Your objective - Copy the rows below word for word, starting at the line that contains "You are a computer-use agent. This" and ending at the line that contains "point(487,103)", with both of those lines included.

[Saved data entries]

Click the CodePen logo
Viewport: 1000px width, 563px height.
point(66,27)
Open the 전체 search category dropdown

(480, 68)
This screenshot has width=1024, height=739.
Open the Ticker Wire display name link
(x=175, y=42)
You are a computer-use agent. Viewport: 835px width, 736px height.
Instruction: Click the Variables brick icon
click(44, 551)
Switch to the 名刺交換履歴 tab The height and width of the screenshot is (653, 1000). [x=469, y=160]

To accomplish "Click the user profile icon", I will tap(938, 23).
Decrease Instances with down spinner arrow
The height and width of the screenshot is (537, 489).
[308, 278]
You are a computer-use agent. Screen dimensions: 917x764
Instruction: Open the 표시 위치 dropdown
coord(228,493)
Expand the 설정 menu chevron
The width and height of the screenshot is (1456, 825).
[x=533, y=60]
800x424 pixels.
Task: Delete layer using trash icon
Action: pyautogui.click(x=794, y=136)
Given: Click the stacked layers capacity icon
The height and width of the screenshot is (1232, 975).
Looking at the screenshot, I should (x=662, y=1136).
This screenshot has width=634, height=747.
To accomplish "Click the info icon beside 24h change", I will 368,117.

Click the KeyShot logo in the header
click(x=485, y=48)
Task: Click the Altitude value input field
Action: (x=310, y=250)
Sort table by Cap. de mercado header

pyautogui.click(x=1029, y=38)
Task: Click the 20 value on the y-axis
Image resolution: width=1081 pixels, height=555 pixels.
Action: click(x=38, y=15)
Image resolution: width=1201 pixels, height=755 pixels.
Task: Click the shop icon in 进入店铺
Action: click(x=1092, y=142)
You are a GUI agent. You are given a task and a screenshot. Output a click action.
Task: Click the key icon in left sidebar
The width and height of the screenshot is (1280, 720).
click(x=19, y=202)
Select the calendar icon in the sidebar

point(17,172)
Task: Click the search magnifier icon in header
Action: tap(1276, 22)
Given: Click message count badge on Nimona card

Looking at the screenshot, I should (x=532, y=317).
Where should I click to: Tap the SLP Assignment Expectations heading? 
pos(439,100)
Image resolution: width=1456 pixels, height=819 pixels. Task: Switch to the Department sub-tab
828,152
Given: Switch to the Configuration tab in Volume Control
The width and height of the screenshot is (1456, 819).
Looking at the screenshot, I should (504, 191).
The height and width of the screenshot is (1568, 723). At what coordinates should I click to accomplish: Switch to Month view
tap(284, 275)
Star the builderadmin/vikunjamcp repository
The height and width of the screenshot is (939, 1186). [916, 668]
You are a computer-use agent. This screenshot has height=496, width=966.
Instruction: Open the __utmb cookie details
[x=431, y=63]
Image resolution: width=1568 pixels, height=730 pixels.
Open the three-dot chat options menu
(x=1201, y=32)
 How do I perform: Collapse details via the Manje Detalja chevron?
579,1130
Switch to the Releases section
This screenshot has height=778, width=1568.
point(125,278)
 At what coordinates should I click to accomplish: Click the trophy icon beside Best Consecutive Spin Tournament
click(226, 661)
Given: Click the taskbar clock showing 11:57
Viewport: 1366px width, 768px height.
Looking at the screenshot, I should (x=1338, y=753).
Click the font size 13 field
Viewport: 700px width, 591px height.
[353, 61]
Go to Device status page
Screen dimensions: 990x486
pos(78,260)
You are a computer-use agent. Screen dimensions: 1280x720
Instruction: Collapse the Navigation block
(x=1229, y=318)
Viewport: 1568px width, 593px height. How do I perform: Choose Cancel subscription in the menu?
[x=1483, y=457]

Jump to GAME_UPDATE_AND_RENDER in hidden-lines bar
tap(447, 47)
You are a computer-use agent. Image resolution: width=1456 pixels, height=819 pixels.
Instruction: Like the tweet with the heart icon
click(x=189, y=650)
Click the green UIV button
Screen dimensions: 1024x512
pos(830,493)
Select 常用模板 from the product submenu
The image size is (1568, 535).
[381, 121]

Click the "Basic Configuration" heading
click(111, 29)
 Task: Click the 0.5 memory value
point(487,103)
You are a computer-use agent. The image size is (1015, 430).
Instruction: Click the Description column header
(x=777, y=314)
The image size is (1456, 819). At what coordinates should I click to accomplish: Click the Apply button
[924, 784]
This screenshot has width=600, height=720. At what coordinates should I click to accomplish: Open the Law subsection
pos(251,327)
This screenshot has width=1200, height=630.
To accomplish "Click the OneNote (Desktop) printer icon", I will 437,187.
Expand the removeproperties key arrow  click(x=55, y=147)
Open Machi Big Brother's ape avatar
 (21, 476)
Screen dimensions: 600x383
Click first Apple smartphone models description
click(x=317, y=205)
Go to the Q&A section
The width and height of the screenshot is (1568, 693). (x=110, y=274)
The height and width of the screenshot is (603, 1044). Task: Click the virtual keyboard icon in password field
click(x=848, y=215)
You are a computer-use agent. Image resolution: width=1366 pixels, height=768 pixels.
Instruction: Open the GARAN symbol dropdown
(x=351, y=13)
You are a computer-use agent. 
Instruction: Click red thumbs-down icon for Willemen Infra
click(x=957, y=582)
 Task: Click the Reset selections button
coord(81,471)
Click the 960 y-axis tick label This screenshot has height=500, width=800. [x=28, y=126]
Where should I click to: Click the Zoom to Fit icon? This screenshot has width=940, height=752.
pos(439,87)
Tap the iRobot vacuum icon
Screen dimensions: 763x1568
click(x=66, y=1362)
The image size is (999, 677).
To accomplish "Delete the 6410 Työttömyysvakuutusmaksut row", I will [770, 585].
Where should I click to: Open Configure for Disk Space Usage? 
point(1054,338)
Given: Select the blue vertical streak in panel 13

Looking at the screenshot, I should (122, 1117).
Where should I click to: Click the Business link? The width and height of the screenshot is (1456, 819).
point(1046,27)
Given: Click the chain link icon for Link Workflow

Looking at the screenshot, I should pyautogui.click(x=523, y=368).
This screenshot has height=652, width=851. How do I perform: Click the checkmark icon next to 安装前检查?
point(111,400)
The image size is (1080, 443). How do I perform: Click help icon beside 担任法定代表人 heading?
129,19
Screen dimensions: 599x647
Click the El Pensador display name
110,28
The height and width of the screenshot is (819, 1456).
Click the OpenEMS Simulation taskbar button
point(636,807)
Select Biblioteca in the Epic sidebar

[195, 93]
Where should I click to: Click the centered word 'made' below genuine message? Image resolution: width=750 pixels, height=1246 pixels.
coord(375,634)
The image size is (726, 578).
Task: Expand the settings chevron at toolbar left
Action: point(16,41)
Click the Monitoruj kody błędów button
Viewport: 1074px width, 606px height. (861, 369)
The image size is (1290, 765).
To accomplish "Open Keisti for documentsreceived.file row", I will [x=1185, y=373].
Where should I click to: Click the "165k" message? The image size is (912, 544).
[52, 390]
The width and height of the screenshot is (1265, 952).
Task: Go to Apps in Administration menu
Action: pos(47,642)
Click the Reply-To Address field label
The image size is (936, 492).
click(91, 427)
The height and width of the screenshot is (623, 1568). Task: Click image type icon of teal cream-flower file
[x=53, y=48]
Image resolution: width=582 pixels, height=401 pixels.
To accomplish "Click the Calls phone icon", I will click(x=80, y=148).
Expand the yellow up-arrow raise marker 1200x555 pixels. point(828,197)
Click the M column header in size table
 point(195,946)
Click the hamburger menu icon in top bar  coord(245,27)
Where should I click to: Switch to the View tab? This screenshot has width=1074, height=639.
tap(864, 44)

The output -
You are a computer-use agent. This screenshot has height=496, width=966.
Instruction: Open the __utmb cookie details
[x=431, y=63]
Image resolution: width=1568 pixels, height=730 pixels.
Open the three-dot chat options menu
(x=1201, y=32)
 How do I perform: Collapse details via the Manje Detalja chevron?
579,1130
Switch to the Releases section
This screenshot has height=778, width=1568.
point(125,278)
 At what coordinates should I click to accomplish: Click the trophy icon beside Best Consecutive Spin Tournament
click(226, 661)
Given: Click the taskbar clock showing 11:57
Viewport: 1366px width, 768px height.
Looking at the screenshot, I should (x=1338, y=753).
Click the font size 13 field
Viewport: 700px width, 591px height.
[353, 61]
Go to Device status page
Screen dimensions: 990x486
pos(78,260)
You are a computer-use agent. Screen dimensions: 1280x720
Instruction: Collapse the Navigation block
(x=1229, y=318)
Viewport: 1568px width, 593px height. How do I perform: Choose Cancel subscription in the menu?
[x=1483, y=457]

Jump to GAME_UPDATE_AND_RENDER in hidden-lines bar
tap(447, 47)
You are a computer-use agent. Image resolution: width=1456 pixels, height=819 pixels.
Instruction: Like the tweet with the heart icon
click(x=189, y=650)
Click the green UIV button
Screen dimensions: 1024x512
pos(830,493)
Select 常用模板 from the product submenu
The image size is (1568, 535).
[381, 121]

Click the "Basic Configuration" heading
click(111, 29)
 Task: Click the 0.5 memory value
point(487,103)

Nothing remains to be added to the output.